Making the decision to adopt a child with special needs can change your life. There are steps you can take to start preparing yourself and your household if you’re considering adopting a special-needs child.
You can make an informed choice, successfully navigate the application and evaluation processes, and be ready to provide your child with a secure and stable home by doing your homework and preparing yourself beforehand.
Adopting a child with special needs is typically done through the foster care system. Starting out as a foster parent before an adoption is a wonderful way to get familiar with what will be required of you and will help you decide if adopting a special needs child is the right fit for you and your family.

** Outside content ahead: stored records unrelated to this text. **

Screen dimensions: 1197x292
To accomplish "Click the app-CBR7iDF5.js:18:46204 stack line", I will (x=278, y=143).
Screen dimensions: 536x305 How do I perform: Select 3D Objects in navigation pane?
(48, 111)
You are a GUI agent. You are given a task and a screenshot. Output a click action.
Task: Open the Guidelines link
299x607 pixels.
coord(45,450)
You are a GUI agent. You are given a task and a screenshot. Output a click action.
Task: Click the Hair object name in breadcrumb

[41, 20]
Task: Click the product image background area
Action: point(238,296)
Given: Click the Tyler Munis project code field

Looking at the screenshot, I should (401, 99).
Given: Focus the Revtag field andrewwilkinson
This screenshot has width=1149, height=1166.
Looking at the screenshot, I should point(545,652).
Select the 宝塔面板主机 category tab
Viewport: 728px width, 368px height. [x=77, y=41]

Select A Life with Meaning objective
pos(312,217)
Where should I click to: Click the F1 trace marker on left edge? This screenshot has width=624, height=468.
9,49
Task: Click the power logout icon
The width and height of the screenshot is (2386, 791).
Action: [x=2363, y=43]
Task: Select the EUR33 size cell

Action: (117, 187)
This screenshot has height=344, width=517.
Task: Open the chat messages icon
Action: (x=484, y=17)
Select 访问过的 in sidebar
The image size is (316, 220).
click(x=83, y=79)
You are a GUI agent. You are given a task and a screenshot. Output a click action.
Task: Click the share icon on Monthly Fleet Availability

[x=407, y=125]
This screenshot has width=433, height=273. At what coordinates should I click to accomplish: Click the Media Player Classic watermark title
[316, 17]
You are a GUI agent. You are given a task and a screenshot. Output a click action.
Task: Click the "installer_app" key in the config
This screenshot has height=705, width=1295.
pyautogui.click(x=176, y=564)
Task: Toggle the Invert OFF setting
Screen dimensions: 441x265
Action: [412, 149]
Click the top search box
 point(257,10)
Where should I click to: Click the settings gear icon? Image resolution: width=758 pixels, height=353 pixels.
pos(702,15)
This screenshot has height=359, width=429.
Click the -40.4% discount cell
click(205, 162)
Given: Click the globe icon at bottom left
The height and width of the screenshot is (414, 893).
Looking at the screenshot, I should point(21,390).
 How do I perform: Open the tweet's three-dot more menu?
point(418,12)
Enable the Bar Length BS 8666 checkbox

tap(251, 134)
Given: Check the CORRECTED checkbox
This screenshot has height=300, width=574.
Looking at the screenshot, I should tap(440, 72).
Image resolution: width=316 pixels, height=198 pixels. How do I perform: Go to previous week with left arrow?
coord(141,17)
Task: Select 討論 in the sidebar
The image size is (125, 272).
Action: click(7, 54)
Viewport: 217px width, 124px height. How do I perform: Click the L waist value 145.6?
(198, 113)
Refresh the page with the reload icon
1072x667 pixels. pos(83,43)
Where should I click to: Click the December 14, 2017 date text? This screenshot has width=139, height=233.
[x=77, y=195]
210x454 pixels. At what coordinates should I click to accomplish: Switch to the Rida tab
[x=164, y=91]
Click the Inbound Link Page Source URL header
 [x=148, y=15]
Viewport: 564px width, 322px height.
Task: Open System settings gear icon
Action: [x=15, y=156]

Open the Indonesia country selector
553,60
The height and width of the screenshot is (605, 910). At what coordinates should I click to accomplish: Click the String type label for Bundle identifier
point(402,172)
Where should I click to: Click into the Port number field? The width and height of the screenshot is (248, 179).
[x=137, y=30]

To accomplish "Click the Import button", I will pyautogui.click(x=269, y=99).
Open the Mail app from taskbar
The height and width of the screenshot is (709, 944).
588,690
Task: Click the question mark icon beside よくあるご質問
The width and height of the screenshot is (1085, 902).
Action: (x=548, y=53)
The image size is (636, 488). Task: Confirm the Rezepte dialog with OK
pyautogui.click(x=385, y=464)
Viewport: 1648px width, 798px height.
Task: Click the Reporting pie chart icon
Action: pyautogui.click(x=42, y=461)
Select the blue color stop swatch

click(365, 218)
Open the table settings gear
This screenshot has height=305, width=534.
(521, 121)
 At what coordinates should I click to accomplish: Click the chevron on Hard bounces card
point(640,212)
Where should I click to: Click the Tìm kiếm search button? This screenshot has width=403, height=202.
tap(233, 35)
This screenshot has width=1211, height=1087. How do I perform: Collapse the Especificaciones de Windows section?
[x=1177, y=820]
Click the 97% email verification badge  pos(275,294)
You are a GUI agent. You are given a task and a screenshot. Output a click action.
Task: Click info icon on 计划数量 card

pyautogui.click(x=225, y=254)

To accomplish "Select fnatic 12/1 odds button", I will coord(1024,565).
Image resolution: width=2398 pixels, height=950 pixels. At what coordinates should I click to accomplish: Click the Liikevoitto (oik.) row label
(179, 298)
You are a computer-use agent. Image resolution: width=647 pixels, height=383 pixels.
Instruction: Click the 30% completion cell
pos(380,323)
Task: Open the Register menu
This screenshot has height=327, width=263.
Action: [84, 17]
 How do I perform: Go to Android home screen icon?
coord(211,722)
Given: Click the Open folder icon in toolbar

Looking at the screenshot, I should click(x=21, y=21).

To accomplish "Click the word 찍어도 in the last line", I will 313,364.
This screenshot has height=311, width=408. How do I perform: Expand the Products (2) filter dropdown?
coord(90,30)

What Is Special Needs Adoption?
A special-needs adoption is the adoption of a child who has been diagnosed with physical, emotional, or mental challenges. A child with special needs is likely to have a more difficult time being adopted, so there are often state incentives to help a special-needs child be adopted.
The phrase “special needs” in foster care has a broad definition and may vary from state to state. Children with special needs:
- May often be older than 7 years old, which is the average age for adoption.
- Are susceptible to future learning, emotional, behavioral, or physical impairments.
- Have unique healthcare requirements, which might include behavioral, physical, or mental difficulties.
- Could have been exposed to alcohol or drugs throughout pregnancy.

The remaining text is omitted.